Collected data
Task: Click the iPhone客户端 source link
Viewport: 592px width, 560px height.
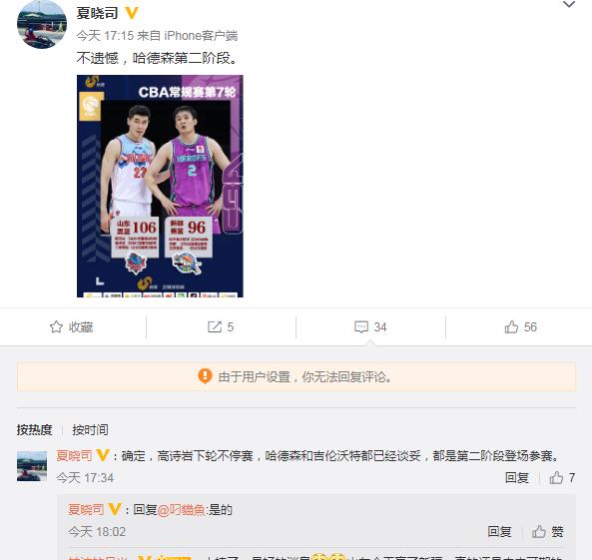Action: pyautogui.click(x=201, y=36)
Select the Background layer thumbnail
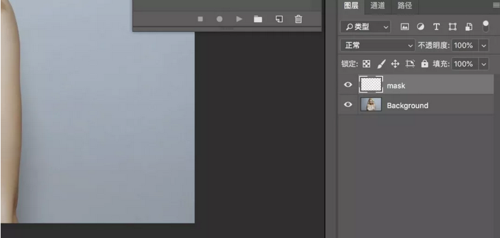 (371, 104)
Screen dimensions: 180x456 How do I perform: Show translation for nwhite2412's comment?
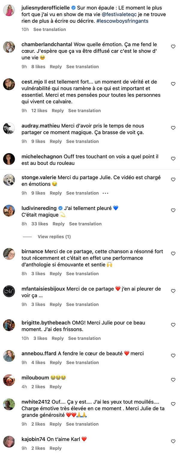coord(83,424)
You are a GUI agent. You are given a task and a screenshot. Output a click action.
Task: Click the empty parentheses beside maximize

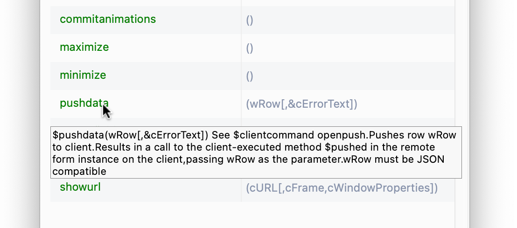[250, 48]
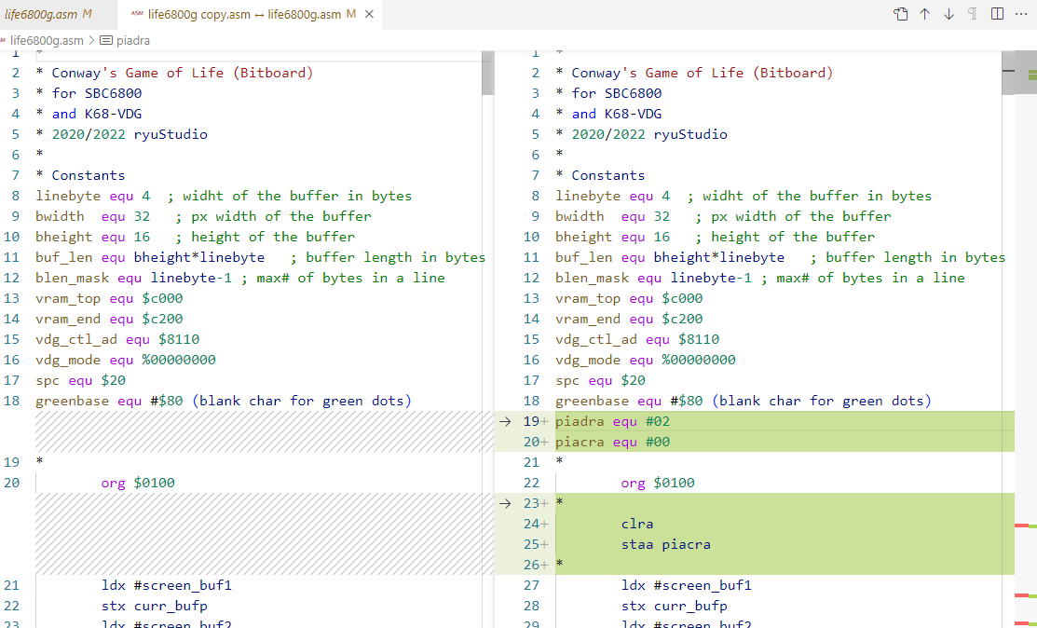This screenshot has height=628, width=1037.
Task: Click the revert arrow at line 23
Action: click(x=505, y=504)
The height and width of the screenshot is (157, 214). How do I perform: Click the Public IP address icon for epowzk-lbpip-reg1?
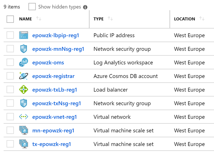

Exercise prompt: Starting with the line that holds "Screen dimensions: 180x456", print each line through the last one of the data exactly as written, but do not include the pictures.

Problem solution:
Screen dimensions: 180x456 How do I perform: Show translation for nwhite2412's comment?
coord(83,424)
You are a GUI agent. You are given a task and a screenshot. Output a click action.
Task: Click the empty parentheses beside maximize

[250, 48]
This screenshot has height=628, width=1037.
Task: Click the revert arrow at line 23
Action: click(x=505, y=504)
The height and width of the screenshot is (157, 214). How do I perform: Click the Public IP address icon for epowzk-lbpip-reg1?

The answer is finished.